::: Data supplied

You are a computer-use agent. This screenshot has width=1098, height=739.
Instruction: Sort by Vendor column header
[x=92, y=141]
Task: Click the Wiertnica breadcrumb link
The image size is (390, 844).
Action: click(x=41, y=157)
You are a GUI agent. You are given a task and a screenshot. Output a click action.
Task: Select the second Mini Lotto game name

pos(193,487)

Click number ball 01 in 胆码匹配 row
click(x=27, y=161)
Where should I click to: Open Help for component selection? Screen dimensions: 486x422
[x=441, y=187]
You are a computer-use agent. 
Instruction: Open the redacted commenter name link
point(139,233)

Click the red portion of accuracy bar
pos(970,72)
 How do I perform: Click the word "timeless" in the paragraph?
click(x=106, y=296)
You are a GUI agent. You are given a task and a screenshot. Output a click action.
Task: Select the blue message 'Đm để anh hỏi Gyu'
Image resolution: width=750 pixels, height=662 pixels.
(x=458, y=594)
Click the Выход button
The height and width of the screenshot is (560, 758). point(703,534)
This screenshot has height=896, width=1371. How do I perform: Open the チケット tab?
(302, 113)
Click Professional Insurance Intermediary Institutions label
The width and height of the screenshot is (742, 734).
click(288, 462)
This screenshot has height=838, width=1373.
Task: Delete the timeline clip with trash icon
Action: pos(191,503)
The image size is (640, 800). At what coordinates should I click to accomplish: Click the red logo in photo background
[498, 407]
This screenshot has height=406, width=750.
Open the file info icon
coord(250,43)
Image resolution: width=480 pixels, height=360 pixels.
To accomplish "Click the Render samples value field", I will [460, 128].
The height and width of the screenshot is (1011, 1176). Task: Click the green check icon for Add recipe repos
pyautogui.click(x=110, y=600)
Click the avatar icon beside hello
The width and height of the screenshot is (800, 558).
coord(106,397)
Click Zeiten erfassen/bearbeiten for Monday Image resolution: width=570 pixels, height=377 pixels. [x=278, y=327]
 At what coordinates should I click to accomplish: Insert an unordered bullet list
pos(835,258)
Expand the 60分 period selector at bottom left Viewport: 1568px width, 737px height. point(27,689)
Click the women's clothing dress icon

::::::

Once you reach the line with "Image resolution: width=750" in the data above, copy it and every line after it exactly, up to and including the line with "This screenshot has height=406, width=750.".

Image resolution: width=750 pixels, height=662 pixels.
(x=458, y=594)
Click the Выход button
The height and width of the screenshot is (560, 758). point(703,534)
This screenshot has height=896, width=1371. How do I perform: Open the チケット tab?
(302, 113)
Click Professional Insurance Intermediary Institutions label
The width and height of the screenshot is (742, 734).
click(288, 462)
This screenshot has height=838, width=1373.
Task: Delete the timeline clip with trash icon
Action: pos(191,503)
The image size is (640, 800). At what coordinates should I click to accomplish: Click the red logo in photo background
[498, 407]
This screenshot has height=406, width=750.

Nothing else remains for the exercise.